It’s Official: Our Sign Is Here!

Two years after moving into our new home on Lawrence Avenue, we finally have the sign to prove it!

This building, with its kitchen and storage space, has been instrumental in helping us navigate these challenging times. A new sign finally makes it feel like home.

Thanks to TFA Signs for the design and install and the 40th Ward office for its assistance in navigating city bureaucracy … Come by and check out our new look!

New Friends! Michelle, Susan & Mike

Every few months we’ll introduce you to some of the people whose efforts are at the heart of the Friendship Center’s work and community engagement.

Photo of Friendship Center board member and volunteer Michelle Cahoon
Michelle Cahoon

Michelle Cahoon has been a volunteer at the Friendship Center since July 2019 after spending 30+ years in the financial services industry as the CFO of an investment management firm and a certified public accountant.

She has been a long-time financial supporter of the Greater Chicago Food Depository due to her strong belief that no one should go hungry and becoming a regular volunteer at the pantry was a top goal after her retirement.

Michelle joined the board in April 2021 and brings both her hands-on knowledge from volunteering as well as her financial skills to that role. Michelle enjoys food, wine and travel and has been an avid Blackhawks fan since before their recent Stanley Cup wins.

Photo of Friendship Center board member and volunteer Susan Casey
Susan Casey

Susan Casey joined the Friendship Center board in April 2021 and helps with Saturday food deliveries to seniors. She has lived in the North Park community with her family for over 20 years, where she’s enjoyed volunteer leadership roles in the local community association and a local school.

As a program manager for the environmental nonprofit Seven Generations Ahead, Susan helps K-12 schools reduce waste. She was a middle school science teacher prior to that. Susan looks forward to contributing her nonprofit, education, and community-building experience to the work and mission of the Friendship Center.

If you recently saw the Friendship Center in the Chicago Tribune, FOX-32, or WTTW, then you were looking at the handiwork of our PR guru/volunteer Mike Roach (pictured above, holding the Trib op-ed by Friendship Center volunteer Jaime Freedman). After 20+ years making news for national brands including Budweiser, Harley-Davidson, KFC, and Snickers, Mike launched his own agency to help entrepreneurs, nonprofits and small businesses elevate their storytelling.

--- Record extracts ---
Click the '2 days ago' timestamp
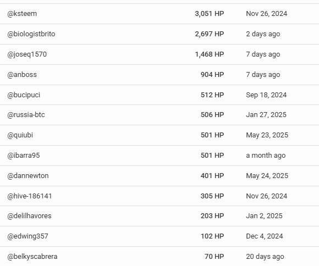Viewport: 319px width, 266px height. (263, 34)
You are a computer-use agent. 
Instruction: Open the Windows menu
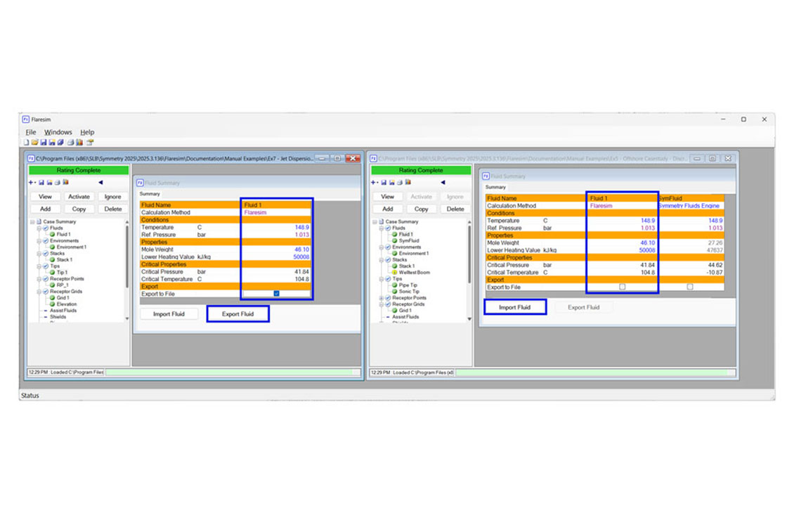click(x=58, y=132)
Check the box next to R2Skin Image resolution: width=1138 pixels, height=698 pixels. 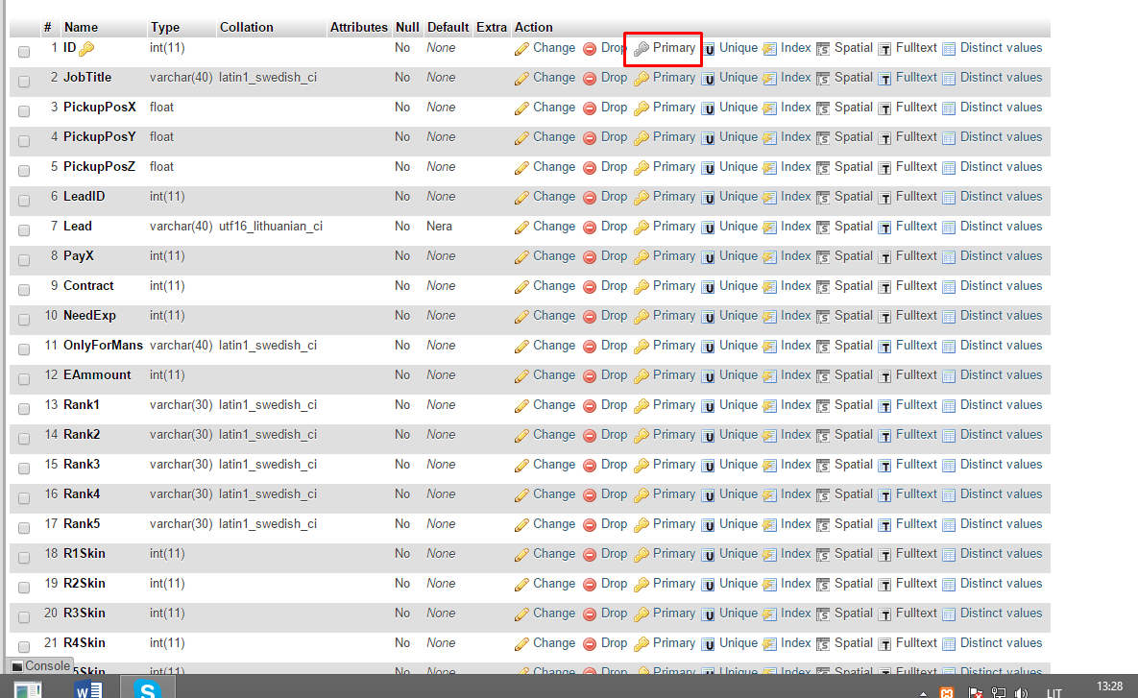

--- Using the information ---
[1] According to the Friendship Center newsletter, how long after moving into its Lawrence Avenue building did the center get its sign?
[2] Pick up the Friendship Center newsletter right after its last sentence and carry it forward.

--- Outputs for the tasks ---
[1] Two years.

[2]
Mike loves visiting farmers markets with his wife, Katie, and daughter, Ella. In fact, it was at the Ravenswood Farmers Market where he first found out about our food pantry and got involved. We became his first pro bono client! You can follow Mike’s travels to markets around the world via his Instagram feed @AtTheFarmersMarket.

“There are so many unsung pantry volunteers doing such amazing things, it’s humbling to be able to help tell their story,” Mike said. “I just hope this media attention inspires other professionals in the neighborhood — be they accountants, plumbers, painters or social media gurus — to join me in donating some of their time and talent to support this important work.”

Hot Meals To-Go

Over the last year, our Thursday hot-meal dinner program has doubled in numbers — even as our dining room remains closed due to COVID and all meals are served to go. Ross Outten, above, has been stirring a lot of pots!

We now serve 75 to 85 people every week from 6 to 8 p.m. Every person who drops in receives a hot, nutritious meal and a bag full of RTE (ready-to-eat) snack foods.

We feature a changing variety of donated ingredients from local garden plots and nearby restaurants that enable us to serve global flavors representing the cultures and nationalities that make our community so vibrant.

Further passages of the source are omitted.